| Textauszug |

Im Mai summt und musiziert es im Kaschauer Kessel. Jeden Tag pünktlich um 8 Uhr weckt mich eine weibliche Stimme, die die Tonleiter herauf und herunter singt. Ihre morgendliche Aufwärmübung ist mir inzwischen heimisch und vertraut. Wenn ich mich auf meinen blauen Pegasus schwinge und über die Promenade sause, lausche ich mit gespitzten Ohren den sanften Klängen, die aus den Musikschulen durch die geöffneten Fenster drängen. Hier der Laut einer Geige, dort trötet eine Trompete.

 - Die ganze Stadt ist ein Musikkonzert! Ein Festival jagt das nächste. Im Rahmen des „Use the City Festivals“ spielten zwischen dem 22. und 24. Mai über 40 Bands in der Innenstadt. Zahlreiche Schauspieler und Künstler stellten ihr Können mitten auf der Fußgängerzone unter Beweis. Freitagabend standen an jeder Ecke auf der Hauptgasse, in den Hinterhöfen und Seitengassen kleine Zelte mit musizierenden Kapellen. Trotz des kühlen Regenwetters wiegten sich die Besucher mit seligem Lächeln im Rhythmus der Gitarren. 


Das „Use the City Festival“, welches in diesem Jahr zum fünften Mal in Folge stattfindet, bringt Kunst, Musik und Theater auf die Straße. Laien wie Profis treten auf öffentlichen Plätzen auf und binden die Besucher in ihre Performance mit ein. So hat auch die unabhängige Kaschauer Theatergruppe „Na peróne“ („Auf der Plattform”) gemeinsam mit dem französischen Ensemble „Là Hors De“ aus Lyon am Freitagabend auf mehreren Quadratkilometern ein interaktives Performancestück aufgeführt. Mit Masken tanzten sie auf Stühlen, zerrissen Bücher in Stücke. Es ging politisch zu: Von Sándor Márai über Zensur zum Exil. In dem Stück ging es um Vertreibung, Flucht, Migration und Menschenrechte.


In der nächtlichen Finsternis der Stadt mit düsterer Plattenbaukulisse folgten wir, die rund Einhundert Zuschauer, nichtsahnend einer Truppe Künstlern, die springend, kletternd und tanzend, ein riesiges Areal leerstehender Fabrikhallen für sich einnahmen.

| Aufgabe 1 |
Welche Musikinstrumente nennt der Textauszug über das Musikleben in Kaschau?
| Aufgabe 2 |
Setze den Textauszug über das Musikleben in Kaschau nach seinem letzten Satz fort.

| Einträge |

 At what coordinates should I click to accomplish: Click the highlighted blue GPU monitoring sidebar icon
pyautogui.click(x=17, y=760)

--

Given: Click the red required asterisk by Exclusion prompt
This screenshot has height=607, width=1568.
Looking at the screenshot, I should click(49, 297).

| Antwort 1 |
Geige, Trompete, Gitarren

| Antwort 2 |
Als anfänglich unbeteiligte Zuschauerin fand ich mich plötzlich in einem Eisengitterkäfig wieder, eingepfercht auf engstem Raum mit etlichen weiteren Besuchern, die sich alle dieselbe Frage stellten: Was geschieht mit uns? Wir alle trippelten wie kleine Schäfchen in einen Korridor, dessen Gitterwände sich urplötzlich vor uns verschlossen und uns zu Gefangenen machten. Die Schauspieler befanden sich unter uns. Quer verteilt in den Käfigen riefen sie im verzweifelten Tonfall nach Namen und fragten uns nach Personen, die wir nicht kannten. Etwas hilflos überließen wir uns dem Geschehen.

Wie ungemütlich es plötzlich geworden war, sich nicht mehr visuell berieseln zu lassen, sondern mittendrin in einem Theaterstück zu stecken, dessen Ausgang wir nicht kannten. 


Am Rande der Käfige standen „Wächter“ mit vermummten Gesichtern, die sich rhythmisch auf die Beine schlugen. Sie trugen Camouflagehosen, blickten stumm über ihre gefangene Meute hinweg und blitzten mit Taschenlampen in unsere Augen. Mit einem Satz sprangen sie wie wilde Tiere alle gleichzeitig an die Käfigwände. Alles verstummte und erzitterte. Dann strichen sie mit den Taschenlampen übers Eisengitter, sodass ein ohrenbetäubendes Getöse erklang.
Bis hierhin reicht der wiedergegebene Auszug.